Leur rôle est crucial car la violence est un déterminant majeur de l’existence, de la possibilité d’apprendre, de se concentrer, de dormir la nuit, de jouer, de s’alimenter, d’être en relation avec les autres et de faire confiance aux adultes… Le repérage est le seul moyen de s’approcher de ce que l’enfant vit pour de vrai, de restaurer la confiance et le langage. Aujourd’hui, on sait dire que, dans une classe de 30 élèves, il y a environ trois enfants qui sont victimes de violences sexuelles, mais lesquels ? Il n’y a pas d’autres moyens de redonner à ces trois enfants leurs visages et leurs prénoms qu’en les identifiants et donc, au préalable, de les repérer.
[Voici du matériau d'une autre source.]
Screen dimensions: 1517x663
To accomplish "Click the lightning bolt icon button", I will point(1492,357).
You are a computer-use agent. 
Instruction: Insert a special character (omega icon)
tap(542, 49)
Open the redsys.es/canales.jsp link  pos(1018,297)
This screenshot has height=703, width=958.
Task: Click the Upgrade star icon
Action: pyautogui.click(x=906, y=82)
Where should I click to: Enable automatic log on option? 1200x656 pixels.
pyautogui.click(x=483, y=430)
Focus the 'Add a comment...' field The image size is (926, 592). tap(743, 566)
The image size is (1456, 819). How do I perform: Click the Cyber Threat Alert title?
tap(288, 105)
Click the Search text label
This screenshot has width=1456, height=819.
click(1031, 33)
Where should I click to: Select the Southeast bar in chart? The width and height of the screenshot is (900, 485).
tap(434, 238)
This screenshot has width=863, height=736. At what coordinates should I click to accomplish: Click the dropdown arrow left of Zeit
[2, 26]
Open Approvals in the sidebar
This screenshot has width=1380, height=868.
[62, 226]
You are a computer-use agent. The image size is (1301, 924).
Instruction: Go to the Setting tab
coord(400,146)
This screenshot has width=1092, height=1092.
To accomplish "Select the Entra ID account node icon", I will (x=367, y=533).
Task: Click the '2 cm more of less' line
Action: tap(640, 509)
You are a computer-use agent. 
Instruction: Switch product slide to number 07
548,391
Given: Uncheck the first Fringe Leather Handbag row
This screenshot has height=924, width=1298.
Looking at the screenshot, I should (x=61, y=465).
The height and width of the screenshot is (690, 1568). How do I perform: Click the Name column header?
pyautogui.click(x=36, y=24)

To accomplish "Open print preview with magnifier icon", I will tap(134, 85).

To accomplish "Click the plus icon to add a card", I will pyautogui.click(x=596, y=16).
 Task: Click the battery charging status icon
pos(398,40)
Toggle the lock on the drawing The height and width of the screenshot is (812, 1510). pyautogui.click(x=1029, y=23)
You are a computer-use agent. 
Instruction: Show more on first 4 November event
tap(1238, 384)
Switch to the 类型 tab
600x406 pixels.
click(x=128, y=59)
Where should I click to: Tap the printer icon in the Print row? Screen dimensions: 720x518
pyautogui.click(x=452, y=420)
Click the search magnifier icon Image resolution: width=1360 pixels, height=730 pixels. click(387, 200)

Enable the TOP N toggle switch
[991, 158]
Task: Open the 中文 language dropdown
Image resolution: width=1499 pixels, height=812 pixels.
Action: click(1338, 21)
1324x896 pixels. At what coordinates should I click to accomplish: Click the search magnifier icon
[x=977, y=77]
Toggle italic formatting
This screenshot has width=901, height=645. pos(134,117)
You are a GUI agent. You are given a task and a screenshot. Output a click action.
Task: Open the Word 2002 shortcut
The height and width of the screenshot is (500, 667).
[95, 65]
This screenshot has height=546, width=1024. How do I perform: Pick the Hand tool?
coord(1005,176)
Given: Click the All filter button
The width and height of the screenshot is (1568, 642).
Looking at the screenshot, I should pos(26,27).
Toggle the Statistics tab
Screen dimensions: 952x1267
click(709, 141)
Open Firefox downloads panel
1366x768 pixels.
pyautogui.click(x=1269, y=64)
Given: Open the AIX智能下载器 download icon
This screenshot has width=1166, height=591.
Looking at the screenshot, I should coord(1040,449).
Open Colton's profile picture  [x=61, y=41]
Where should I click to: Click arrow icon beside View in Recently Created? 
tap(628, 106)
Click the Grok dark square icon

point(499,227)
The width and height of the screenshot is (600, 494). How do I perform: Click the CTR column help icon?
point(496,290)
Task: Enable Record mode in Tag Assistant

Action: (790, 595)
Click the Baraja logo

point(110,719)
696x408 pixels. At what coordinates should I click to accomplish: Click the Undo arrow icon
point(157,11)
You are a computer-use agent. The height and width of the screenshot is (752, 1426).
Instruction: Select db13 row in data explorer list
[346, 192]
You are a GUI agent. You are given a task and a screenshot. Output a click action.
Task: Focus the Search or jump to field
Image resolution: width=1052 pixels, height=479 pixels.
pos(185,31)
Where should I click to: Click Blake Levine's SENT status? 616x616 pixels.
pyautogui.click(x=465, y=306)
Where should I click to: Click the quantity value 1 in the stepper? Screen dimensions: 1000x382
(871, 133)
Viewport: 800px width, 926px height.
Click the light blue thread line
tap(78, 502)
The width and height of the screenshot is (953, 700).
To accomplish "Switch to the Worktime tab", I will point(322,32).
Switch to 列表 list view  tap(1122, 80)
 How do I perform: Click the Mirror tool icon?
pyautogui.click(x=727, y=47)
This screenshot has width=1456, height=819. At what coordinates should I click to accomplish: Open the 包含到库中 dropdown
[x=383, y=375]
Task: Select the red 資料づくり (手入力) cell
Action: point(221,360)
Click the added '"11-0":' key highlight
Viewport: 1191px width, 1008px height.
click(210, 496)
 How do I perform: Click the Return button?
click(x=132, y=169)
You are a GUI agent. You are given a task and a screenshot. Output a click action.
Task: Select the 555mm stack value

Enfin, le repérage est le moyen de permettre à l’enfant de concevoir qu’il y a un autre possible que ce qu’il vit, que ce qu’il subit est interdit par la loi et que ça porte un nom… Mais le repérage nécessite aussi pour les professionnels d’être capables d’entendre et de tolérer en eux les images que la violence suscite.
Justement, comment y parvenir sans susciter des angoisses ? Et comment repérer les violences subies par des bébés qui ne parlent pas ?
A la CIIVISE, nous avons élaboré un livret de formation des professionnels intitulé : Violences sexuelles faites aux enfants Repérer et signaler. Son objectif est de consolider les compétences des professionnels dont les fonctions les mettent en contact direct avec les enfants et, parmi ceux-ci, les enfants victimes de viols et d’agressions sexuelles. Il a vocation à diffuser des repères clairs et structurants pour favoriser le repérage des enfants victimes et accompagner le signalement aux autorités compétentes. Pour repérer les bébés victimes de violence, je recommande aussi les travaux de la pédiatre Myriam Pierson-Berthier autrice de Le bébé maltraité se tait mais il parle ! Il existe également de nombreuses associations qui proposent qui proposent des outils de prévention comme l’association Milles Miettes fondée par Mai Lan Chapiron. Enfin, Tes droits et tes besoins comptent est une proposition de conversation entre des adultes et des enfants pour prévenir tous les enfants mais aussi pour permettre à ceux qui sont victimes de violence, de mettre des mots sur ce qu’ils subissent.